"أيتام" - Translation from Arabic to Turkish

    • yetim
        
    • yetimler
        
    • yetimleri
        
    • öksüzler
        
    • yetimhane
        
    • öksüz
        
    • yetimhaneye
        
    • yetimhanede
        
    • yetimhaneden
        
    • yetimdik
        
    • yetimlere
        
    • yetimleriz
        
    • yetimsiniz
        
    • Yetimhanesi
        
    • yetimhaneyi
        
    - Birkaçı. Çoğunu savaş yetim bıraktı. Ya da inanmadıkları savaştan kaçtılar. Open Subtitles البعض صاروا أيتام من الحرب، أو هربوا من شيء لم يؤمنوا به
    Ve hiç kimse bize bakıp yetim olarak çağırmazdı. Open Subtitles ولا أحد كان سينظر إلينا إلي الأسفل ويقول علينا أيتام
    Şey, Somali'de yetimler için okul açabilirim. Open Subtitles استطعت بناء مدرسة أيتام في الصومال ولا يمكنني غسيل ملابسي
    Bu yavşakların çocukları uyuşturucuya alıştırmaları yetmezmiş gibi alıştırdıkları çocuklar bir de anası babası olmayan yetimler. Open Subtitles أسوأ ما بهؤلاء المُروجين انهم يجعلون هؤلاء الأطفال مدمنين على هذا المخدر أن هؤلاء الأطفال أيتام والأيتام ليس لديهم أباء
    Yani, Muirfield'in yetimleri üzerinde JT'ye yaptırdığı serumu deneyip onları canavara dönüştürmek mi? Open Subtitles أعني إجبار جي تي على صنع مصل إجراء تجارب على أيتام ميرفيلد لمحاولة تحويل أحدهم لوحش ؟
    öksüzler, kimsesizler kaçırılmayacak taşıyıcılardır. Open Subtitles أيتام, هاربون, نّاس بدون العائلة . من ناس لايفتقدهم احد
    Bu yüzden, yeni bir yetimhane kurmak ve o çocukları kurtarmak, onlara yeni ve güvenli bir ev vermek için yerli gruplarla ve yerel yetkililerle beraber çalıştım. TED لذلك عملت مع فريق محلي والسلطات المحلية لبناء دار أيتام جديد وإنقاذ الأطفال كي أمنحهم منزلًا آمنًا جديدًا.

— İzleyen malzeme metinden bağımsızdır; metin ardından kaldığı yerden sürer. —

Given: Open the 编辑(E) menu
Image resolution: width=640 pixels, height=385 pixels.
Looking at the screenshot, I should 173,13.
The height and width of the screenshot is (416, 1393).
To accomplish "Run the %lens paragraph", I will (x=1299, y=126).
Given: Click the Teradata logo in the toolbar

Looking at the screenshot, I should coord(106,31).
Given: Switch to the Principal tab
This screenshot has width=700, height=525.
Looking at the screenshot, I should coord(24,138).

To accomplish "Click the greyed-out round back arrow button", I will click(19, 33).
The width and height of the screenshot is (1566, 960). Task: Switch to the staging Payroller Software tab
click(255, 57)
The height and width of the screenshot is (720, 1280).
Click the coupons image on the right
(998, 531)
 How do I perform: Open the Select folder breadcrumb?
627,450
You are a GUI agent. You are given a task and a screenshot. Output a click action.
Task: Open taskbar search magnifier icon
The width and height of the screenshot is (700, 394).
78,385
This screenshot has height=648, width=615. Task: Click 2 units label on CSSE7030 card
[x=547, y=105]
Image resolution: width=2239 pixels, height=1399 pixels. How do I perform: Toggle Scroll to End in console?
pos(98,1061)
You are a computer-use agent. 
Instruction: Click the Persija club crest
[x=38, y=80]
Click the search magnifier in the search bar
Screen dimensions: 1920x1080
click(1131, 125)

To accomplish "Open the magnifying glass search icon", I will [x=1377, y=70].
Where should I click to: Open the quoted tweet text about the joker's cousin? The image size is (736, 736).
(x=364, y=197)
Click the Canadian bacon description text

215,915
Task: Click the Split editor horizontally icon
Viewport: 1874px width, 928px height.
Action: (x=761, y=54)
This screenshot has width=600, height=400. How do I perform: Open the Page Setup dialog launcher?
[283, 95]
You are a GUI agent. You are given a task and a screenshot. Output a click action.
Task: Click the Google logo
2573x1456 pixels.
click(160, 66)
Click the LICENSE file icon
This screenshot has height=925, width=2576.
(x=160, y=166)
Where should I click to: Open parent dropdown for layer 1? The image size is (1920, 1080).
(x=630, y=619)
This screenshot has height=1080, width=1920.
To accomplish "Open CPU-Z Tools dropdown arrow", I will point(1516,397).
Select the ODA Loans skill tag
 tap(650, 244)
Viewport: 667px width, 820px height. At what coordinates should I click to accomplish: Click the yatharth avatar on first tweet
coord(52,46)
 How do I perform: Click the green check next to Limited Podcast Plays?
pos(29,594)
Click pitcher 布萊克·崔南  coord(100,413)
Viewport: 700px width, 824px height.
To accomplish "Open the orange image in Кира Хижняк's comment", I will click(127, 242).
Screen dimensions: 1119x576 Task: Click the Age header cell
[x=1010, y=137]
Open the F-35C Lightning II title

    Yeteneksiz bir kötüyü alt etmek üç dahi öksüz için sıradan bir iş olabilir. Open Subtitles فوز بالورقة الرابحة . يبدو فى عمل اليوم لثلاثة أيتام مبدعين
    Dünyada anne babası boğulurken gördükten sonra yetimhaneye gönderilen iki hafta sonra da tek kardeşi çığlıklar atarken sürüklenerek götürülen tek sen misin sanıyorsun? Open Subtitles أتظن أنك الطفل الوحيد بالعالم الذي شهد غرق أبواه؟ ثم أُدخلت لدار أيتام و بعد عدة أسابيع
    2006'da, ilk tanıştığımızda yozlaşmış ve istismarcı yetimhanede yaşıyordu, hiç okula gitmemişti. TED لكن في العام 2006 عندما قابلتها لأول مرة كانت تعيش في دار أيتام فاسدة ومسيئة، لم تذهب للمدرسة قط.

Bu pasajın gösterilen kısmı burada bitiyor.